EXCERPT PROVIDED:
★ ★ ★ ★ ★
I wonder what my H would say. If he has an explanation. I do not know.

I do know that whenever this comes up to talk about, he is asking me "what's the matter?" 100% as if we have *never* discussed it before. It is really like it never crosses his mind, he does not associate previous conversations with the now. It looks like he thinks about things for a short while after we have talked then that is it. Forgotten about.

I have outlined clear and specific things I would like. Some I have mentioned on here to check I am being reasonable. If I believe what he tells me, one of the big things, him telling me he DOES think nice things about me, all he literally needs to do is say the words. So, he looks at me and thinks I look good? Say "you look good honey." For some reason he just does not. I do not truly know why.

This morning we were chatting. I had just come out of the bathroom and mentioned I thought my hair color was a little dark for my complexion. He took over and told me I looked washed out. That I also needed a tan. That I needed to look like such and such a celeb when they looked xyz. Had I ever thought of tanning?

OK. So nowhere in there was there ANYTHING about him liking how I look. I was sat watching him talk. Listening to the words coming out of his mouth and wondering, is he ever present in the moment? Conscious of what is happening? 

You know, I am not ugly. I did quite well with having a nice face and a decent body. So why does he insist on dropping the names of famous women I would do well to look like? Where is the "you look great as you are?" He used to tell me I was naturally beautiful. I seriously have not changed that much. I met an old friend a while ago who told me I looked exactly the same as ten years ago. So why now is he saying this?

He is spending time in his man cave a lot in the evenings. By the time he comes in I am nearly ready to go to bed. I am not seeing anything much of an effort from him. I thought putting a stop on sex would kick start something. But no. Earlier with no kids in the house he asked if I wanted to go upstairs. No thanks I replied. For the reasons I said the other day.
★ ★ ★ ★ ★
RECORD SET:

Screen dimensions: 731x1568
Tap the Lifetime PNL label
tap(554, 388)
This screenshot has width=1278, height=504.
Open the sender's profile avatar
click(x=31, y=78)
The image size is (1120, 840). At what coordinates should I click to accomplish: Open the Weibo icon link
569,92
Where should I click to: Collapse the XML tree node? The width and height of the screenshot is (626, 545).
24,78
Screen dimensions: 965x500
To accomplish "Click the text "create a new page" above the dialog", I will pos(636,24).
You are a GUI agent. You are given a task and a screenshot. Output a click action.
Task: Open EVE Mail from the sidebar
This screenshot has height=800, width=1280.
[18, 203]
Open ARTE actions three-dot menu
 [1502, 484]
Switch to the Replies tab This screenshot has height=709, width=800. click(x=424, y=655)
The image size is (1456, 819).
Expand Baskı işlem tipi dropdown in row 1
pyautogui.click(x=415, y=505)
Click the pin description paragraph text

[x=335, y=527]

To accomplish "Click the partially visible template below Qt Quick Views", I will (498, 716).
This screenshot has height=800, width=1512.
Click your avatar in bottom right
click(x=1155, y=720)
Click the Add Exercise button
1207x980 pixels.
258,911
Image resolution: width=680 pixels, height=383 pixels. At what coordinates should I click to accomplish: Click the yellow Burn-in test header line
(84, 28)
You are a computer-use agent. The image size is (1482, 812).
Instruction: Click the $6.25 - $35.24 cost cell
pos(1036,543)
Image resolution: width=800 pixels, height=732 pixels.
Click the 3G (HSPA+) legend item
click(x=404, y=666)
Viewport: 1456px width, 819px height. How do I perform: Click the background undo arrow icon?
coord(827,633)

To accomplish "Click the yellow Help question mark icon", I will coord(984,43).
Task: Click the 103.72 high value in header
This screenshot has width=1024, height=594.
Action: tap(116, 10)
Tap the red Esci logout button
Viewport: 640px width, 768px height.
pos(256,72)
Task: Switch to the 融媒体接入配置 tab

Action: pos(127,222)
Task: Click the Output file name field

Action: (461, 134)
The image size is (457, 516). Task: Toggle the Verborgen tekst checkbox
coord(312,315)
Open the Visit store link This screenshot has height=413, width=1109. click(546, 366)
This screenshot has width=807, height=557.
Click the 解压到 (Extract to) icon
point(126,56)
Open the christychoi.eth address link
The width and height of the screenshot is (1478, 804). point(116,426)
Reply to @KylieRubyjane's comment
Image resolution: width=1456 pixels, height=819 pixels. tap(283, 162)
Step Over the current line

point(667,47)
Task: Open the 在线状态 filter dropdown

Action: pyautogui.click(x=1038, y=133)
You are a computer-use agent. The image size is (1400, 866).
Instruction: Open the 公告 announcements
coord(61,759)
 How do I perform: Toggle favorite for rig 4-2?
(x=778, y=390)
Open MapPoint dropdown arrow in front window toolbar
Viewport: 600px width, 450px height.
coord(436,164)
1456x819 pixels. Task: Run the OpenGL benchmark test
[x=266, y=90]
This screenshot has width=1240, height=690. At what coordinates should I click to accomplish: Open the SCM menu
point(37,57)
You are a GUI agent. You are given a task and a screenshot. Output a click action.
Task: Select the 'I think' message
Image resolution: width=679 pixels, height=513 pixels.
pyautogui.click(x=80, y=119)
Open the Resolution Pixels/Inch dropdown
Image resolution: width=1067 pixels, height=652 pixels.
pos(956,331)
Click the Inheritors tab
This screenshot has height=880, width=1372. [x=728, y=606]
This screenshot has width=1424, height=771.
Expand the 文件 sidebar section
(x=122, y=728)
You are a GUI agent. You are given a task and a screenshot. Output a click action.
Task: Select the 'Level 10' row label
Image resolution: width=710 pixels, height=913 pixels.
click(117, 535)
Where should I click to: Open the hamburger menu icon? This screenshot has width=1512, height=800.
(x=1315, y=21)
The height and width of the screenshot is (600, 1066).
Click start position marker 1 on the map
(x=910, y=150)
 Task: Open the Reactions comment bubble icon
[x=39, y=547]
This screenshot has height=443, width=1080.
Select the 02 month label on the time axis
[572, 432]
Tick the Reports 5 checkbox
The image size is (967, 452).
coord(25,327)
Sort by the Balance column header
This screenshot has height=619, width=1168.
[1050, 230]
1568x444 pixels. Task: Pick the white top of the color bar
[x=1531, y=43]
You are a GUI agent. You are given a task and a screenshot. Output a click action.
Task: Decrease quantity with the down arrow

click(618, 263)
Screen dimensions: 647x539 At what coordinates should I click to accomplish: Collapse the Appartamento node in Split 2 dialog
★ ★ ★ ★ ★
TO DO:
**A)** In the forum post, what did an old friend tell the writer about their appearance?
**B)** Quote the forum post from "I do know that" up to and including "it. Forgotten about.".
**C)** Continue the forum post about the writer's husband from its last sentence.

WRITTEN RESPONSES:
**A)** The friend said the writer looked exactly the same as ten years ago.

**B)**
I do know that whenever this comes up to talk about, he is asking me "what's the matter?" 100% as if we have *never* discussed it before. It is really like it never crosses his mind, he does not associate previous conversations with the now. It looks like he thinks about things for a short while after we have talked then that is it. Forgotten about.

**C)**
He said completely calmly and collectedly "if that's how you feel, that's fine" and went upstairs on his own. And that was it. I just carried on what I was doing and he's not come down, an hour later.

*shrugs*


----------



## walkingwounded (May 7, 2011)

You know what?

I feel so lonely.


----------



## walkingwounded (May 7, 2011)

Looks like H is starting to retaliate. His only usual sign of physical affection recently is a kiss before he goes out. He just went out and pointedly stood in the door way instead of coming over to kiss me.

This is after he asked me to go upstairs again and I said no.

He also keeps saying "so then, I better be more romantic hadn't I?" and goes to hold my hand.

I think he thought he would sweet talk me round and I would just be OK with that. He is clearly rattled by this.

I also have a feeling this is going to get ugly.


----------



## bagdon (Jun 7, 2013)

walkingwounded said:


> Looks like H is starting to retaliate. His only usual sign of physical affection recently is a kiss before he goes out. He just went out and pointedly stood in the door way instead of coming over to kiss me.
> 
> This is after he asked me to go upstairs again and I said no.
> 
> ...


It may have to get worse before it get's better. I didn't wake up till I learned my wife didn't love me. I've vowed to never let that happen again.

I don't think he's trying to be spiteful. I think he's just stuck in the fog of feeling you'll always be there. I don't think that he'll think major change is needed until he *feels* what he's doing in the relationship is not working.

He already knows it's not where it should be, that's why he keeps asking what's wrong. His world hasn't been turned upside down and he sounds kinda like me...I had to be shocked into life change.


----------



## walkingwounded (May 7, 2011)

bagdon said:


> It may have to get worse before it get's better. I didn't wake up till I learned my wife didn't love me. I've vowed to never let that happen again.
> 
> I don't think he's trying to be spiteful. I think he's just stuck in the fog of feeling you'll always be there. I don't think that he'll think major change is needed until he *feels* what he's doing in the relationship is not working.
> 
> He already knows it's not where it should be, that's why he keeps asking what's wrong. His world hasn't been turned upside down and he sounds kinda like me...I had to be shocked into life change.


Yes. I agree, particularly the second paragraph. I have tried this before, but I cave way too soon. He never really feels the effects. For him he is coasting along, with me periodically causing waves, then things are calm again. And as long as they are calm... why would he NEED to do anything?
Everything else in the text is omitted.